Licenciosos

Álvaro Pezoa Bissières | Sección: Arte y Cultura, Educación, Familia, Historia, Política, Religión, Sociedad, Vida

A veces, un fenómeno aparentemente secundario refleja con nitidez las grietas de una sociedad. Es el caso de las licencias médicas fraudulentas, que no solo tensionan a los sistemas de salud y previsión, sino que exponen un mal más profundo: la abismal crisis moral de la cultura chilena.

En los últimos años, el aumento sostenido de licencias médicas ha sido un fenómeno llamativo. Los hallazgos revelan prácticas sistemáticas que incluyen emisión de licencias sin diagnóstico clínico, venta de justificaciones médicas en redes sociales, e incluso “paquetes” ofrecidos por profesionales de la salud a cambio de una suma de dinero.
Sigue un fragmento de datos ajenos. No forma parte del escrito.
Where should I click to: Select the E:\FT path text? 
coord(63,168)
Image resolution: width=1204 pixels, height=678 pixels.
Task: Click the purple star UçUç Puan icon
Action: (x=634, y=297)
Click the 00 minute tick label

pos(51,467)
Lo más alarmante es que estas conductas no se limitan a un grupo específico: atraviesan clases sociales, niveles educacionales, profesiones, edades, colores políticos y tanto al sector privado como (escandalosamente) al público.

La reciente investigación de la CGR lo confirma: más de 25.000 funcionarios públicos –por ahora– habrían viajado fuera del país mientras se encontraban con licencia médica. Estos hechos, que rayan en el absurdo, no constituyen solo una irregularidad administrativo-legal, sino que son un reflejo de la profunda erosión del sentido del deber y responsabilidad que debiera caracterizar al servicio público; más aún, manifiestan abierta impudicia, develan una sociedad de “licenciosos”.

El problema no radica solo en las carencias de fiscalización o en vacíos normativos, que los hay. Su raíz es más honda y está en la creciente normalización del aprovechamiento, en la pérdida de noción del deber moral, y en la erosión del sentido de lo común. En otras palabras, lo que se ha debilitado es la ética del compromiso con la verdad, el bien, la responsabilidad y la justicia.

En una sociedad que premia la viveza, que aplaude al que “se las arregla”, que tolera o justifica la falta aparentemente menor si “todos lo hacen”, no debe extrañar que la frontera entre lo correcto y lo ilícito se difumine. La licencia falsa no es más que un síntoma: lo que la habilita es una mentalidad ciudadana que relativiza principios valiosos en favor del beneficio individual espurio inmediato.

¿Y qué decir de aquellos profesionales de la salud que, traicionando su vocación y juramento, participan activamente en este circuito? ¿O de empleadores que, sabiendo, callan para evitar conflictos? ¿O del silencio cómplice de colegas y familias? ¿O del aparato estatal que, durante años, miró para el lado? El problema es colectivo.

La ética no es un accesorio estético para tiempos de calma, sino el cimiento indispensable para la convivencia y la confianza. Sin ética pública y privada, el tejido social se desgasta hasta la desintegración. Cuando el engaño se vuelve cotidiano, no hay ley ni institución que lo contenga.

Por eso, esta crisis exige más que declaraciones: urge la adopción de medidas legales punitivas severas, una mejora sustantiva en los procedimientos y un rediseño de los controles. ¡Y una tarea explícita de cambio cultural! No se trata solo de eficiencia, sino del bien común.

La oportunidad que esta penosa realidad presenta debe asumirse como una tarea de unidad nacional. Está en juego el porvenir del país: o corregimos el rumbo o nos adentramos en un proceso de corrupción irreversible. El tiempo para actuar se agota.

Nota: Este artículo fue publicado originalmente por El Líbero el sábado 31 de mayo de 2025.